### Document
## Start
You are viewing a plain text version of this content. The canonical link for it is here.
Posted to issues@drill.apache.org by "Paul Rogers (JIRA)" <ji...@apache.org> on 2017/07/13 01:34:00 UTC

[jira] [Comment Edited] (DRILL-5669) Multiple TPCH queries failed due to OOM

    [ https://issues.apache.org/jira/browse/DRILL-5669?page=com.atlassian.jira.plugin.system.issuetabpanels:comment-tabpanel&focusedCommentId=16084971#comment-16084971 ] 

Paul Rogers edited comment on DRILL-5669 at 7/13/17 1:33 AM:
-------------------------------------------------------------

The ultimate case of DC’s issue is how we allocate memory:

2 GB / max_width_per_node / (sum(sorts) + sum(hashAggs))

In the query that failed there are 2 sorts and 4 hash eggs. Width is 32. Before Boaz’s change, we did:

2 GB / 32 / 2 = 32 MB per operator

After the change:

2 GB / 32 / 6 = 10 MB per operator

But, we actual clamp the memory at the initial operator allocation, which is 20 MB. Hence, the sort got 20 MB.

But, the incoming batch is ~27 MB.

We had DC change the max memory per query to 6 GB. Now the query ran (because the sort again got 32 MB.)

Now the workaround.

Maybe we can just change the initial allocation from 20 MB to, say, 50 MB. Now, regardless of our crazy math, the sort and hashAgg will never get less than 50 MB.

Consequences: prior to 1.11, the hash join and hash agg made unlimited use of memory. (Sort was limited.) In 1.11, hash join is still unlimited. Sort and hash agg are limited (but, according to the workaround, with a higher minimum.) This will work if the benefit from limiting hash agg memory more than makes up for the cost of the higher minimum allocation.

If we agree, this is a two-character fix.


was (Author: paul-rogers):
The ultimate case of DC’s issue is how we allocate memory:

2 GB / max_width_per_node / (sum(sorts) + sum(hashAggs))

In the query that failed there are 2 sorts and 4 hash eggs. Width is 32. Before Boaz’s change, we did:

2 GB / 32 / 2 = 32 MB per operator

After the change:

2 GB / 32 / 6 = 10 MB per operator

But, we actual clamp the memory at the initial operator allocation, which is 20 MB. Hence, the sort got 20 MB.

But, the incoming batch is ~27 MB.

We had DC change the max memory per query to 6 GB. Now the query ran (because the sort again got 32 MB.)

Now the workaround.

Maybe we can just change the initial allocation from 20 MB to, say, 50 MB. Now, regardless of our crazy math, the sort and hashing will never get less than 50 MB.
## End
### Entries on where items appear
## Start
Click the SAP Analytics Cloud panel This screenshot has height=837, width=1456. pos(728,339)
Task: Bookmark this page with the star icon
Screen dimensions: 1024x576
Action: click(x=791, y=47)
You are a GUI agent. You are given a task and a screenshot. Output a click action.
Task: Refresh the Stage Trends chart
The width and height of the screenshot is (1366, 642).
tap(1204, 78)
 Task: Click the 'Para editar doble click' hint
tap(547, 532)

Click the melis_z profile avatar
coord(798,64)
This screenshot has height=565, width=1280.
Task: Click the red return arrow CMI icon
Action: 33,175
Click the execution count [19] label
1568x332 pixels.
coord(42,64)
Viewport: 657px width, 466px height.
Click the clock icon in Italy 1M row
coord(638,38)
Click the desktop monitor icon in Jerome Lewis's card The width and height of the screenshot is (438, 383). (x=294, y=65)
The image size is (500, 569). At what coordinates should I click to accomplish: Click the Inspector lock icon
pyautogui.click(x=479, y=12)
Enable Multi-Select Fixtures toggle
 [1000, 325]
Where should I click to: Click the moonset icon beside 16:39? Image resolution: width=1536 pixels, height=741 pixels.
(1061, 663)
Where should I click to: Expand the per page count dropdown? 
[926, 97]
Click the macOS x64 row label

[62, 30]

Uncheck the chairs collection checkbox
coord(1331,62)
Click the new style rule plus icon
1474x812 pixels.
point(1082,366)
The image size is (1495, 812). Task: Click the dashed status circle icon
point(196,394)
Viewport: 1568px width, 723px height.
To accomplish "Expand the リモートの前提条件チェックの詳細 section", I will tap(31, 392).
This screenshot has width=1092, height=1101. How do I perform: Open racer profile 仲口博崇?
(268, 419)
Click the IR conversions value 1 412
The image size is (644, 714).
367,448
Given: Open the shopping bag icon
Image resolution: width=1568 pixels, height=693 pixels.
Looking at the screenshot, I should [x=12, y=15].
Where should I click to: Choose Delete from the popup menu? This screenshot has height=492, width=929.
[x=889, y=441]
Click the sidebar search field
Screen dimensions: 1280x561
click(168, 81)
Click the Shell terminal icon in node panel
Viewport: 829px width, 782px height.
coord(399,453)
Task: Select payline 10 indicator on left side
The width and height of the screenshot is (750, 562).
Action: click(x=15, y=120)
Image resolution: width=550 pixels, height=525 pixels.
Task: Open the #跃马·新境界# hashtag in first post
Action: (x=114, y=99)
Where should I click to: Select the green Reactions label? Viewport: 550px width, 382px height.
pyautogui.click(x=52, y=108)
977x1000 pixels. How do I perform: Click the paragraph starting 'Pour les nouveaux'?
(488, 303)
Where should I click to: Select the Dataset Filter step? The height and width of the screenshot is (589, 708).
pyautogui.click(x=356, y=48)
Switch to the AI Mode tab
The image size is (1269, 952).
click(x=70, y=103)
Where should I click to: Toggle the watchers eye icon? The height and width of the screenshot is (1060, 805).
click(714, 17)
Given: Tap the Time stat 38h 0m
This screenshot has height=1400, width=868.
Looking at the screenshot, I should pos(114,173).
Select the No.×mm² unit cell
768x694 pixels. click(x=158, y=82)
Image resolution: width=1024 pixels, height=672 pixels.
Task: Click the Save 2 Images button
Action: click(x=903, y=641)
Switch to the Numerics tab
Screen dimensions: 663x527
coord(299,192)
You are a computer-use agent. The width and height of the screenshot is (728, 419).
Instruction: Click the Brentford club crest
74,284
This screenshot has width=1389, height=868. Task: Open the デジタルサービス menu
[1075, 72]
## End
Finish out the next part of the JIRA comment on the DRILL-5669 memory failures, starting after its last sentence. The records have no connection to the text.

### Written response
Consequences: prior to 1.11, the hash join and hash agg made unlimited use of memory. (Sort was limited.) In 1.11, hash join is still unlimited. Sort and hash agg are limited (but, according to the workaround, with a higher minimum.) This will work if the benefit from limiting hash agg memory more than makes up for the cost of the higher minimum allocation.

If we agree, this is a one-character fix.

> Multiple TPCH queries failed due to OOM
> ---------------------------------------
>
>                 Key: DRILL-5669
>                 URL: https://issues.apache.org/jira/browse/DRILL-5669
>             Project: Apache Drill
>          Issue Type: Bug
>          Components: Functions - Drill
>         Environment: RHEL 6.4 2.6.32-358.el6.x86_64, 10+1 nodes cluster
>            Reporter: Dechang Gu
>            Assignee: Boaz Ben-Zvi
>             Fix For: 1.11.0
>
>         Attachments: 26999476-174e-98fd-e21e-fd53f79284c7.sys.drill
>
>
> Running TPCH SF100 Parquet (and CSV) tests, multiple queries failed due to OOM. For example, Q16 hit the following error:
> {code}
> java.sql.SQLException: RESOURCE ERROR: One or more nodes ran out of memory while executing the query.
> Unable to allocate sv2 for 65536 records, and not enough batchGroups to spill.
> batchGroups.size 1
> spilledBatchGroups.size 0
> allocated memory 23500416
> allocator limit 20000000
> Fragment 1:11
> [Error Id: e58161a6-2383-48b1-a350-50db1b5408c6 on ucs-node10.perf.lab:31010]
>         at org.apache.drill.jdbc.impl.DrillCursor.nextRowInternally(DrillCursor.java:489)
>         at org.apache.drill.jdbc.impl.DrillCursor.next(DrillCursor.java:593)
>         at org.apache.calcite.avatica.AvaticaResultSet.next(AvaticaResultSet.java:215)
>         at org.apache.drill.jdbc.impl.DrillResultSetImpl.next(DrillResultSetImpl.java:140)
>         at PipSQueak.fetchRows(PipSQueak.java:420)
>         at PipSQueak.runTest(PipSQueak.java:116)
>         at PipSQueak.main(PipSQueak.java:556)
> Caused by: org.apache.drill.common.exceptions.UserRemoteException: RESOURCE ERROR: One or more nodes ran out of memory while executing the query.
> Unable to allocate sv2 for 65536 records, and not enough batchGroups to spill.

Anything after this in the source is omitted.